=== SUPPLIED RECORDS ===

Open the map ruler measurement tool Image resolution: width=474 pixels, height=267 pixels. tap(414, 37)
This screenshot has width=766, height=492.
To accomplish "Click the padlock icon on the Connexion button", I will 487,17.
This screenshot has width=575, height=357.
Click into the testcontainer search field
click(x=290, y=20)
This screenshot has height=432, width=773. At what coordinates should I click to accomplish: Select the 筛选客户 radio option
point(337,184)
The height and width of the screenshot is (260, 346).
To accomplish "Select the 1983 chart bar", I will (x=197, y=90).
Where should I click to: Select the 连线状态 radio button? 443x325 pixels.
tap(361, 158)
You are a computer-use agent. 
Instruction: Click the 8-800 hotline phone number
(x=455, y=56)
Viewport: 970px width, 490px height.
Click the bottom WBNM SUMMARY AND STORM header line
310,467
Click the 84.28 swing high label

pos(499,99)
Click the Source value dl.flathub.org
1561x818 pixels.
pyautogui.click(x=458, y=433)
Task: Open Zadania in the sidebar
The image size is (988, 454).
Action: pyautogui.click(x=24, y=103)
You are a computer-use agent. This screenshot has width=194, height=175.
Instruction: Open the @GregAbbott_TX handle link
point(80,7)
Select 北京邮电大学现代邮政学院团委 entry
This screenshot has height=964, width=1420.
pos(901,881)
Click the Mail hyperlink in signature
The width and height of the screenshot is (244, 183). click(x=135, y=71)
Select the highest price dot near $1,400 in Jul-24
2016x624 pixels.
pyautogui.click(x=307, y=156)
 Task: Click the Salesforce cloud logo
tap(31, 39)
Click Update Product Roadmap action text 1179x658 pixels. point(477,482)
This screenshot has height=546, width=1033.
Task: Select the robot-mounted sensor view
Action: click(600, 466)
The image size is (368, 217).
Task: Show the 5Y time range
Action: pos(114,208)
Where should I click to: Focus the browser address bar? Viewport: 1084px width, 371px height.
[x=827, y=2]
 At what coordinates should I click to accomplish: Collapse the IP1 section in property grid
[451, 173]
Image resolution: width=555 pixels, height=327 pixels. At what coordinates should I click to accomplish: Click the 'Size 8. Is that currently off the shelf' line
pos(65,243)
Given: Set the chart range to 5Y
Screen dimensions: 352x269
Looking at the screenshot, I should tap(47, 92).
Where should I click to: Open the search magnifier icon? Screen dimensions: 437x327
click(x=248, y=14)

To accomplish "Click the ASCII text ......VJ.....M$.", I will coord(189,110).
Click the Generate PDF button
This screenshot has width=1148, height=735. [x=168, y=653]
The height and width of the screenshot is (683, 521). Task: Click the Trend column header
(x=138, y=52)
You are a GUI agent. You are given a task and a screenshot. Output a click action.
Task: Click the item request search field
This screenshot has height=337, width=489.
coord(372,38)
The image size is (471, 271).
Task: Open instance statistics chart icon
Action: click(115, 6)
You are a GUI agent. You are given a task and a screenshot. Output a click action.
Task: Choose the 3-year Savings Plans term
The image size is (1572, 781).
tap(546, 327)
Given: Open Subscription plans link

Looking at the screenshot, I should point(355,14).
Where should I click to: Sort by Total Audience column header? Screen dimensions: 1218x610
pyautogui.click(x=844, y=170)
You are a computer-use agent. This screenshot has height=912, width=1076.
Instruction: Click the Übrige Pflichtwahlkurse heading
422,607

===

**WHAT IS BEING ASKED:**
Please put the records from the start up to and including the line with "click(x=290, y=20)" into a Markdown table with the columns Row and Text. Number each row and leave out blank lines.

**RESULT FOR THIS TASK:**
| Row | Text |
|---|---|
| 1 | Open the map ruler measurement tool Image resolution: width=474 pixels, height=267 pixels. tap(414, 37) |
| 2 | This screenshot has width=766, height=492. |
| 3 | To accomplish "Click the padlock icon on the Connexion button", I will 487,17. |
| 4 | This screenshot has width=575, height=357. |
| 5 | Click into the testcontainer search field |
| 6 | click(x=290, y=20) |